Despite it's awesomeness, there were always two major issues with running Node.js on Windows: First and foremost, the operating system maintains a maximum length for path names, which clashes with Node's traditional way of nesting modules in node_modules. The second issue was a bit more subtle: The npm installer had a set of steps it executed for each package and it would immediately start executing them as soon as it decided to act on a package. This resulted in a bunch of hard-to-debug race conditions and other problems which, from the outside, looked like black, evil magic.

Both issues will soon be history - we're now looking at the first build of npm@3, a nearly complete rewrite of Node's package manager, which will end both of these major issues. This is a huge deal for those of us who built and maintain big Node projects on Windows.

There be dragons

Before you install npm@3 and use it in production, be warned that this is still beta software, with potentially a bunch of breaking changes and unknown bugs. Obviously, the whole node community and npm are working hard to get it production-ready as quickly as possible. To quote npm: "During that time we will still be doing npm@2 releases, with npm@2 tagged as latest and next. We'll also be publishing new releases of npm@3 as npm@3.0-next and npm@3.0-latest alongside those versions until we're ready to switch everyone over to npm@3."

Flat Module Installation

Previously, your project's required modules would be installed in node_modules. If they themselves required modules, they'd be installed in node_modules/{package}/node_modules. The problem is obvious here, but it was surprisingly hard to work around - solutions involving npm shrinkwrap and module-flattening techniques existed, but it wasn't pretty.

Your dependencies will now be installed flat - by default. If possible, all of your dependencies, and their dependencies, and their dependencies will be installed in your project's node_modules folder without nesting. Nesting will only occur when two or more modules have conflicting dependencies.

Moving forward, deduping is the standard - and a bunch of commands are dedupe-aware by default. The command npm ls will now show you a tree of module requirements and no longer how they are organized on disk. Conveniently, npm uninstall removes a package and all it's requirements - previously, it just removed those packages that were in its node_modules folder. In summary: I'm so excited about this improvement that I want to throw a chair through a window.

Multi-Stage Installing

From time to time, we at Microsoft working in the Open Source world had to deal with random race conditions. And when I write "from time to time", I mean "all the fricking time". Npm issue #5919 is now finally done, changing the way installation works. Rebecca Turner from npm has been pivotal for the new multi-stage installer (which carefully waits for steps and processes to finish before moving on).

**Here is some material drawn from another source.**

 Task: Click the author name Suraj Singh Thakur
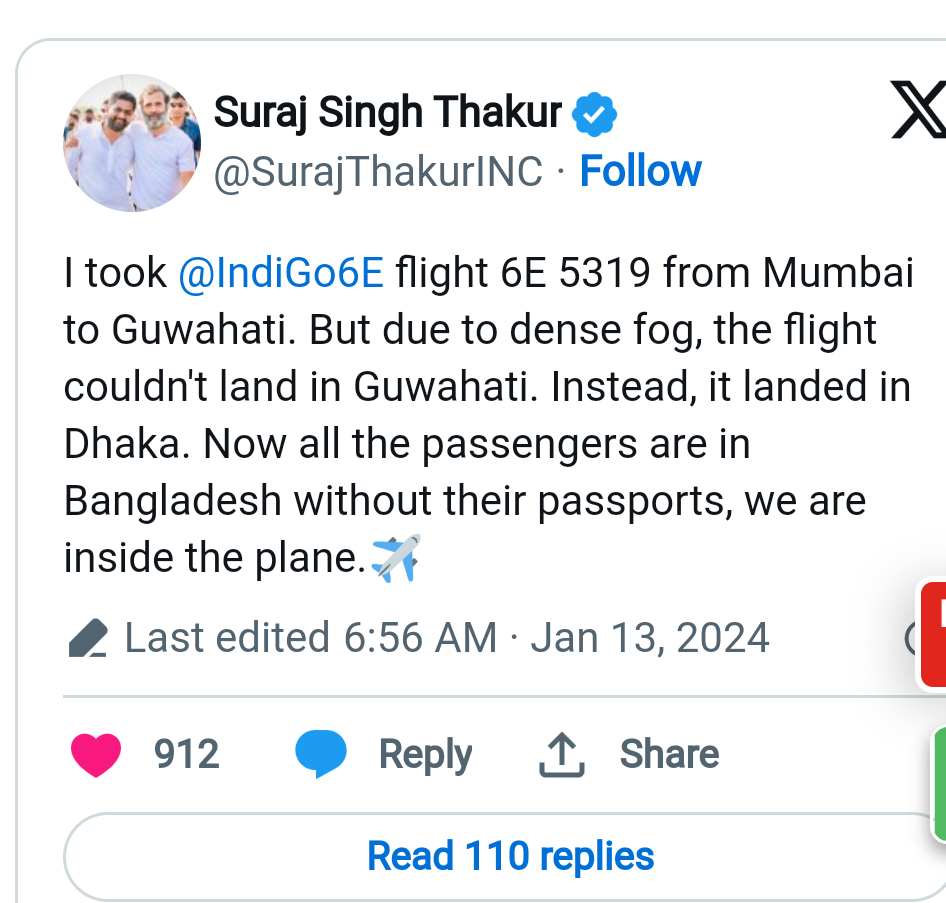[387, 114]
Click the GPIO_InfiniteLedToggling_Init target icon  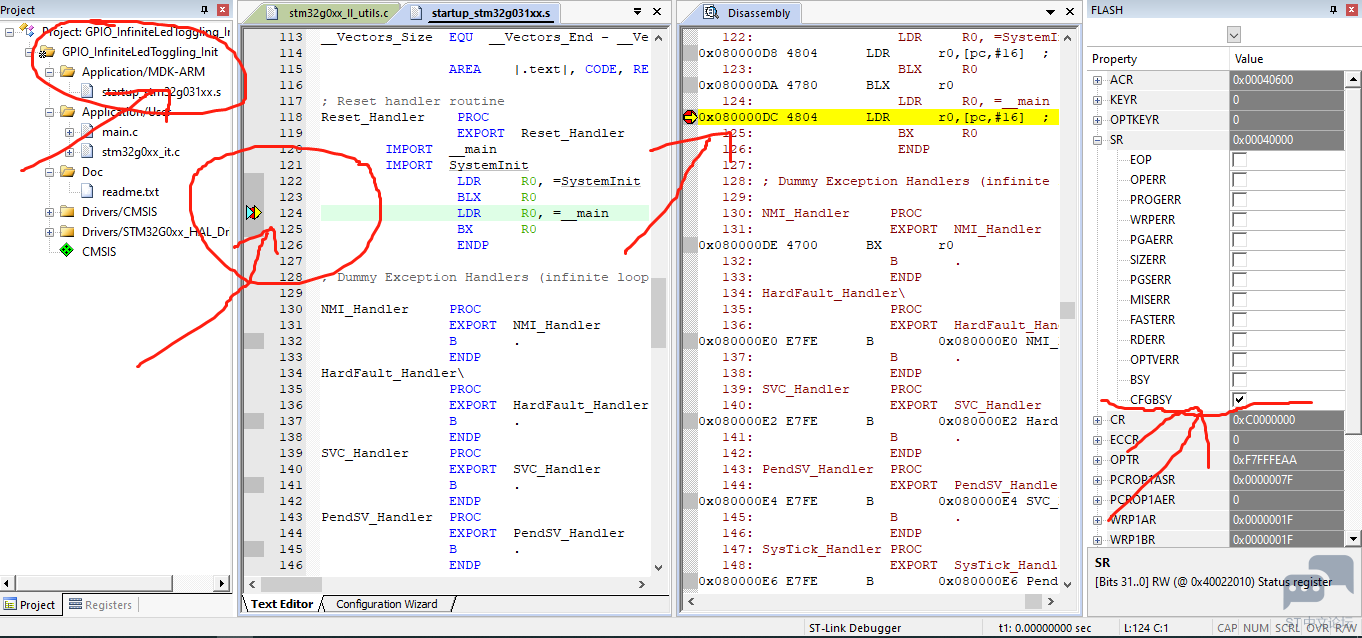click(47, 52)
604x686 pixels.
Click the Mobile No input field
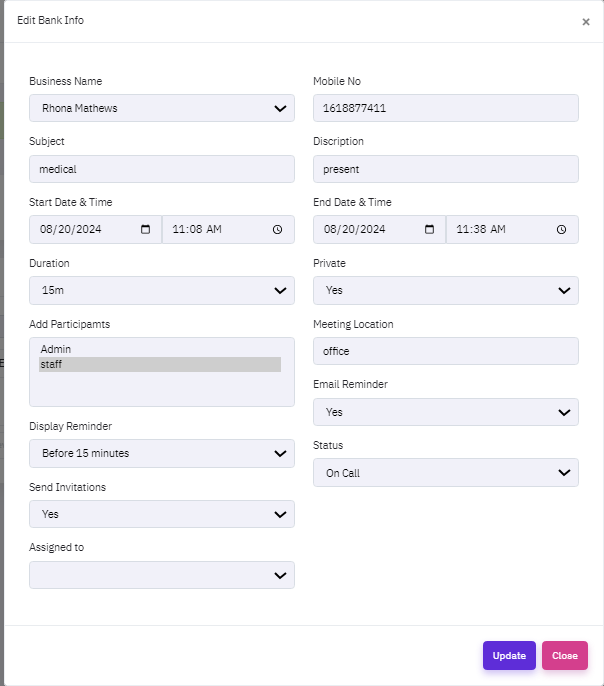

While none of these changes look super sexy, I want you all to rejoice every single time you run a big npm build (ideally involving a bunch of nasty native code) and don't run into race condition and lock-file weirdness. Chances are that you should thank Rebecca for that.

Using it Today

Again, it's beta software. But if nobody's using it, we won't find issues. So go ahead and play with it - you can install it using this small upgrade tool.